The British people have a stoic durability to their character. However that stoicism does not extend to them sacrificing their young children on the altar of the Elite's warmongering. At least in World War II, many could send the young and innocent away from the cities to sequester them in relative safety, while parents faced the horrors of gory combat. But not in the Blairite Britain inherited by Theresa May.
There has been 48 hours of quiet, stunned national reflection. It culminated spontaneously on Thursday morning as a grieving Manchester crowd symbolically disavowed hatred to sing a chorus from the Oasis classic 'Don't Look Back in Anger'.
The people of Britain are not prepared to spill the blood of their children. If anger is one of the energies fueling the reciprocal violence which led to this grotesque outcome, then Britain is ready now to cast anger aside. It is also ready now to cast aside the political class which produced this tragic result.
Jeremy Corbyn knows it. Like many in politics and media, he senses that mood.
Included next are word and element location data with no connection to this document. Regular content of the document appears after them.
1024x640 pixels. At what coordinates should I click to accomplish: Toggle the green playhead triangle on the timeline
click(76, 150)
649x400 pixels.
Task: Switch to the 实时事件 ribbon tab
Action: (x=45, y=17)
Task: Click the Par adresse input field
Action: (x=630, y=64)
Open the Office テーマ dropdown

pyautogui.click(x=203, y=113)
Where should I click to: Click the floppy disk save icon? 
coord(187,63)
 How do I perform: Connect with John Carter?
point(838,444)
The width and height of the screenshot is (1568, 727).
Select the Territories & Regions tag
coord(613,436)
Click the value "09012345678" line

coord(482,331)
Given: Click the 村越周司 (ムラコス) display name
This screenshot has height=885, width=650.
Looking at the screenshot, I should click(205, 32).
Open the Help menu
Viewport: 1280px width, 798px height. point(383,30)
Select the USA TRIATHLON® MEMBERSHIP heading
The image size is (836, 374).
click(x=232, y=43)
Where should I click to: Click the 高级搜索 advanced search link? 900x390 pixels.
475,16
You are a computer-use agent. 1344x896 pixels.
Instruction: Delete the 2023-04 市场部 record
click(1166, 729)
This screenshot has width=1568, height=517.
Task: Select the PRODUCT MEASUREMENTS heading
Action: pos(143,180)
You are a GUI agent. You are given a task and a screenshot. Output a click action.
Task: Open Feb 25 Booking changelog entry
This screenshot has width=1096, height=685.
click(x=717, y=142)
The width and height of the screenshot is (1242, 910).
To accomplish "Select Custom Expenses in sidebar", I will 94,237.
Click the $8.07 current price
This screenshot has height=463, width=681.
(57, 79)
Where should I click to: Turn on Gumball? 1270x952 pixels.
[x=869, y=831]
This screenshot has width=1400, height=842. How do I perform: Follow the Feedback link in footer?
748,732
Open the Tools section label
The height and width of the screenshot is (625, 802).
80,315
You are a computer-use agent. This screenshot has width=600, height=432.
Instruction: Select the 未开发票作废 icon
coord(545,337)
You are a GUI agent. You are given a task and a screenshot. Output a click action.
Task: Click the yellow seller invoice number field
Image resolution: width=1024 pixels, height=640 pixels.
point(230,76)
On Friday, he will will tell a London audience that the 'War on Terror' is an oxymoron, a failed contradiction. To defeat terror, you wage peace and not war. He will say that Britain's wars have fostered terror, and that Government foreign policy must reduce -not increase- the threat to the nation.
In the speech, which is already in the media's hands, he will also say: “Many experts, including professionals in our intelligence and security services, have pointed to the connections between wars our government has supported or fought in other countries and terrorism here at home... We need a smarter way to reduce the threat from countries that nurture terrorists and generate terrorism."
His words will come as a new poll shows that the Conservative lead over Corbyn’s Labour has been cut to a mere five points. The mid-week poll puts the Tories on 43 per cent but shows Labour edging much closer on just 38 per cent. Corbyn's personal rating has also narrowed the gap.
Theresa May will be reenacting Thatcher while religiously reiterating the tired security mantras which have dominated the last 15 years. Meanwhile Corbyn will outline a far more savvy and modern vision which tackles the prescient, sickening reality of the scenes in Manchester.
Corbyn will say: "I want the solidarity, humanity and compassion that we have seen on the streets of Manchester this week to be the values that guide our government."
The media will meltdown. The chattering classes will chatter all the more. But yesterday's woman is now set to lose out to a post-election coalition led by today's man for tomorrow's problems.